© JUNGE FREIHEIT Verlag GmbH & Co.  www.jungefreiheit.de    18/01 27. April 2001

 
Das ökologisch korrekte Gewissen retten
Umweltpolitik: Bundesregierung läßt Getränkeindustrie abblitzen – Zwangspfand kommt 2002
Ronald Gläser

Arbeitsteilung im Kabinett Schröder: SPD-Generalsekretär Franz Müntefering wirft den Mineralölkonzernen vor, daß sie "augenzwinkernd" die Spritpreise zur Ferienzeit in die Höhe treiben würden. Er spricht damit aus, was jeder Autofahrer bei dem Blick auf die Zapfsäule denkt, und tut so, als gäbe es keine "Ökosteuer". Populismus nennt man das.

Auf der anderen Seite rettet der Grünen-Politiker Jürgen Trittin im Einklang mit dem parteilosen Wirtschaftsminister Werner Müller das ökologisch korrekte, rot-grüne Gewissen und sorgt für eine Mehrbelastung der Verbraucher. Die Getränkeindustrie soll mit einem Zwangspfand zwischen fünfzig Pfennig und einer Mark belastet werden. Dieser Pfand könnte ab 2002 auf Einwegflaschen aus Glas und Kunststoff erhoben werden.

Die Getränkeindustrie wehrt sich jetzt lautstark gegen diese Pläne. "Ökologisch und ökonomisch unsinnig" nannte ein Verbandssprecher die geplante Verordnung. Die notwendigen Investitionen beliefen sich auf 2,6 Milliarden Mark, ferner würden Jahr für Jahr Kosten in Höhe von 1,5 Milliarden anfallen, argumentieren der Handel und die Ernährungsindustrie.

Die Bundesregierung hält dem entgegen, daß die Industrie den Niedergang der Mehrwegflaschen hervorgerufen habe. Das ist so falsch nicht, denn der Anteil der Mehrwegverpackungen ist schon vor vier Jahren unter die Marke von 72 Prozent gefallen. Das marktbeherrschende Erfrischungsgetränk Coca Cola wird beispielsweise fast nur noch in Einweg-Plastikflaschen verkauft. Auch bei Mineralwasser ist dieser Trend unübersehbar. Das Unterschreiten dieser Marke mache die Einführung eines Pflichtpfands erforderlich, so Trittins Staatssekretär Rainer Baake.

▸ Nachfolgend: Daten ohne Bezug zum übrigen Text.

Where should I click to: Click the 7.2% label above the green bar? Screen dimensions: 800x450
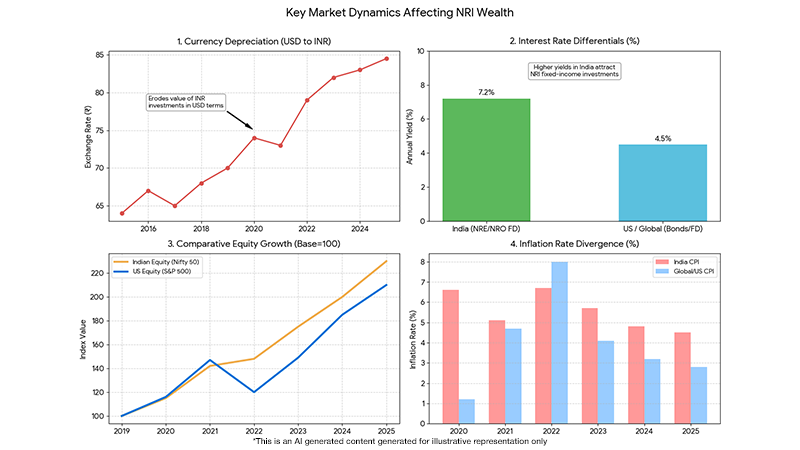[486, 91]
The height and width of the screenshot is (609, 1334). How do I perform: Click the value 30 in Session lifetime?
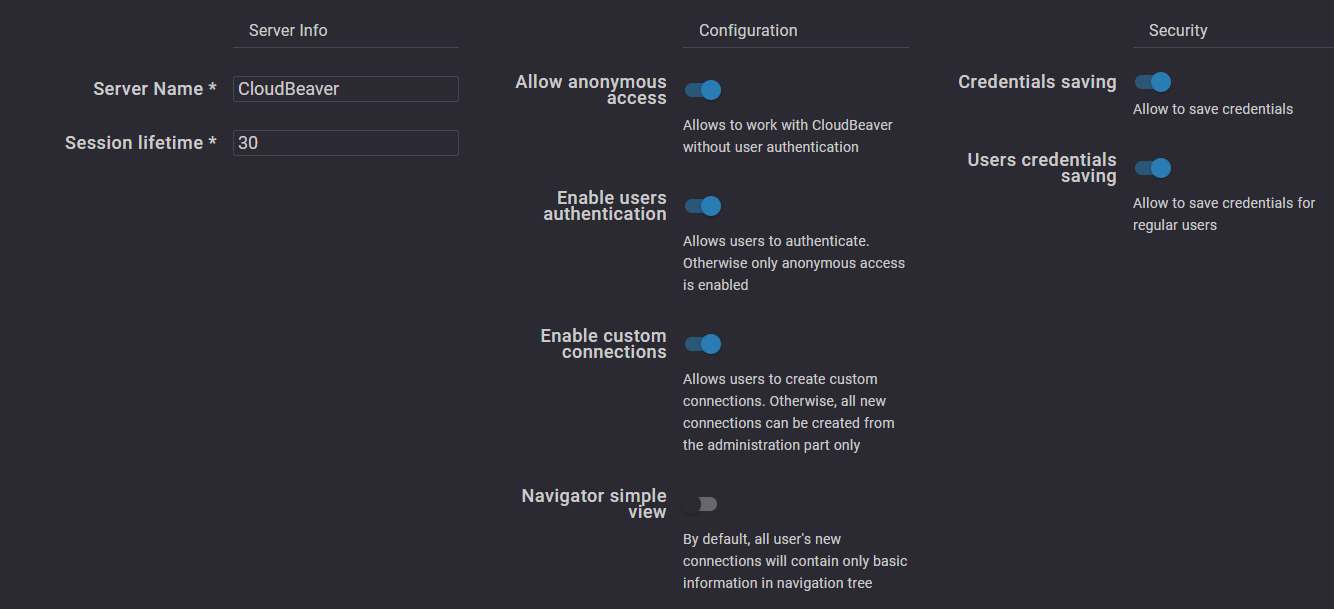[245, 143]
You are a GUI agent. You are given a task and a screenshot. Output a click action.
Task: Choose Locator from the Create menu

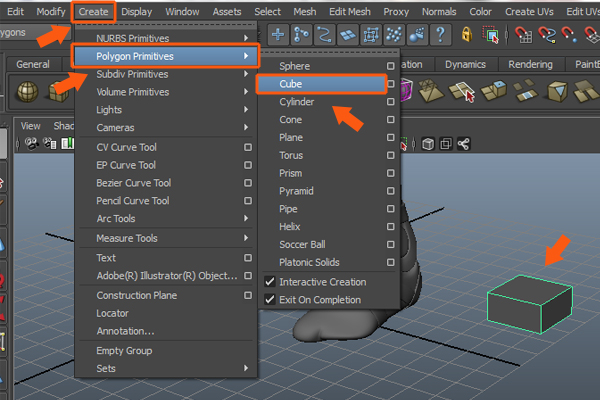[112, 313]
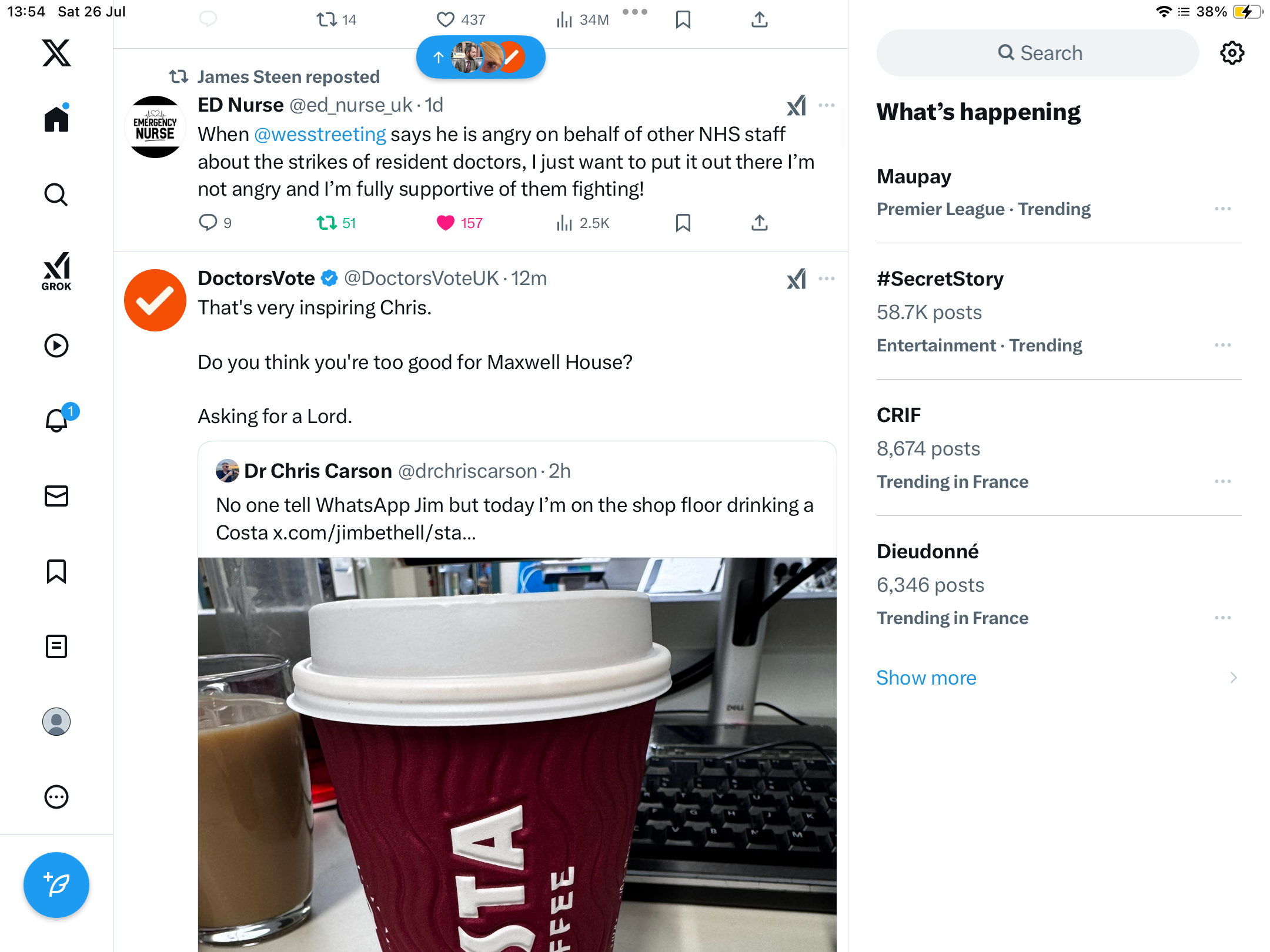Open search settings gear icon

tap(1232, 53)
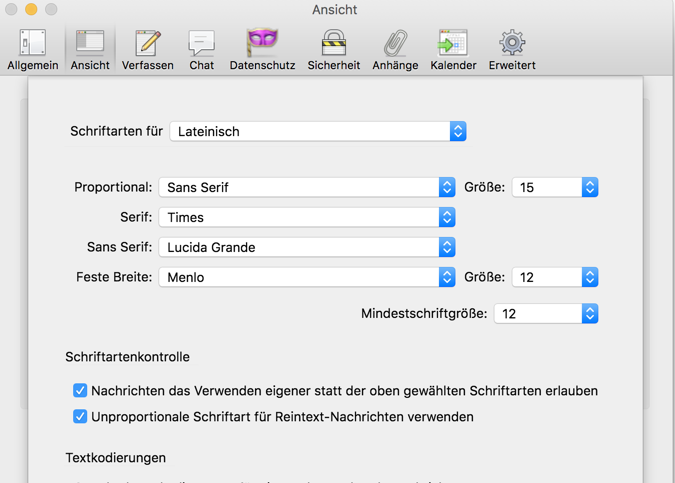The image size is (675, 483).
Task: Open the Schriftarten für Lateinisch dropdown
Action: pos(318,131)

Daraufhin präsentierten die Industrieverbände einen Plan, der aus Sicht des Umweltministeriums ein "absolutes Placebo" darstellt. 250 Millionen Mark will die Getränkewirtschaft Umweltschutz-Projekten zur Verfügung stellen. 23 Milliarden Liter sollen im Rahmen einer Selbstverpflichtung künftig in Mehrwegverpackungen ausgeliefert werden. Damit sänke der Anteil der Mehrwegflaschen noch weiter ab, so das Umweltministerium. Gespräche mit den Unternehmen lehnt die Regierung rundheraus ab.

Müntefering und Trittin haben dennoch eines gemeinsam. Beide gehen mit den großen Industriekonzernen hart ins Gericht, während sich Union und FDP auf die Seite der Wirtschaft stellen. Im Falle der Verpackungsverordnung mögen ökologische Bedenken im Vordergrund stehen. Bei der sogenannten Ökosteuer handelt es sich allerdings um eine Mogelpackung sondergleichen.

Aber auch die geplante Zwangsabgabe ist unausgewogen. Die erste Ausnahmeregelung wurde bereits in Aussicht gestellt, womit die ganze Vorgehensweise wieder undurchschaubarer und ungerechter zu werden droht. Auf Weinflaschen soll das Pfand nicht erhoben werden. Nachdem die Wahlen in Rheinlandpfalz und Baden-Württemberg vor kurzem über die Bühne gegangen sind, überrascht diese große Rücksichtnahme auf die dort ansässigen Winzer. Es sieht so aus, als habe die Toskana-Fraktion Gefallen an deutschen Weinen gefunden.